An der 21. UN-Klimakonferenz in Paris (COP 21) 2015 haben 195 Länder ein Rahmenabkommen zur Reduktion anthropogener Treibhausgase (THG) unterschrieben. Es sieht vor, dass jedes Land für die Emissionen von CO2 ein nationales Reduktionsziel bestimmt (Intended Nationally Determined Contribution (INDC)). Die Staaten verpflichteten sich, alle fünf Jahre (erstmals 2023) zu überprüfen, ob bzw. inwieweit sie die selbst gesetzten INDC erreicht haben.
Über einige kritische Punkte des Abkommens (Überprüfen und Weiterentwickeln der INDC, Sanktionen bei deren Nichteinhaltung) konnte in den auf COP 21 folgenden Verhandlungen keine Einigung erzielt werden. Absichtserklärungen ohne objektive Kontrollen und Sanktionsmöglichkeiten dürften zur Erreichung der angestrebten Reduktion der globalen CO2-Emissionen jedoch nicht ausreichen.

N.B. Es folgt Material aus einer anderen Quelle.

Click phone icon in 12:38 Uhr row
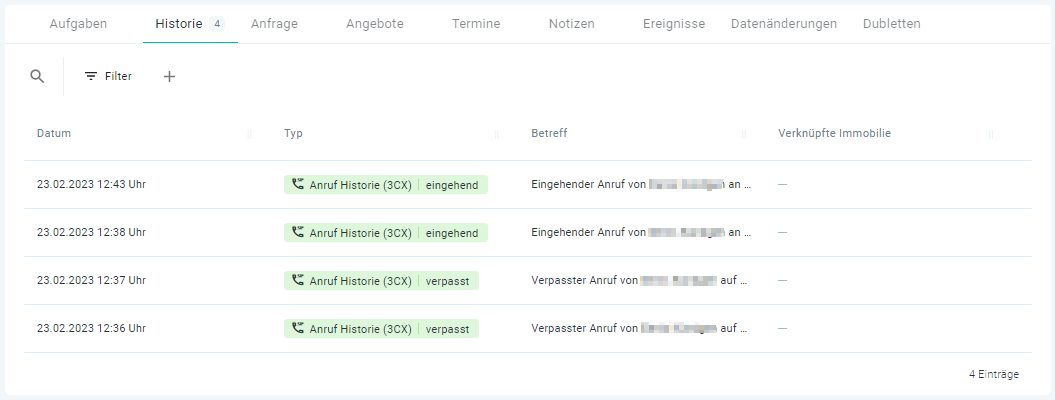This screenshot has width=1055, height=400. click(297, 232)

Die volkswirtschaftlichen Kosten zur Erreichung der INDC sind von Land zu Land unterschiedlich. Die Zurückhaltung einzelner Länder in Bezug auf die Höhe der INDC oder die Ablehnung bindender Mengenbeschränkungen für nationale CO2-Emissionen sind deshalb begreiflich. Die Energienachfrage für die von Entwicklungs- und Schwellenländern erhofften künftigen gesamtwirtschaftlichen Wachstumsraten wird aufgrund wirtschaftlicher Überlegungen und mangels Alternativen noch lange die Verbrennung fossiler Energieträger erfordern und zu weiter steigenden CO2-Emissionen führen.
Trittbrettfahrer-Effekte
Bei dem auf freiwillig gemachten Zusagen basierenden Abkommen ist mit Trittbrettfahrern zu rechnen. Ein Land kann von Massnahmen anderer Länder zur Reduktion der CO2-Emissionen profitieren, ohne sich in einem grösseren Ausmass an den Kosten zur Erreichung des globalen Ziels zu beteiligen (Allmendeproblem). Wenn nur einzelne Länder oder -gruppen Massnahmen zur Reduktion der Emissionen ergreifen (z.B. hohe CO2-Abgaben, Verbote bestimmter Emissionsverursacher), wandern CO2-Emittenten in Länder mit weniger einschneidenden Regulierungen ab (Carbon Leakage). Global werden die CO2-Emissionen dadurch nicht reduziert, sondern nur verlagert und womöglich erhöht.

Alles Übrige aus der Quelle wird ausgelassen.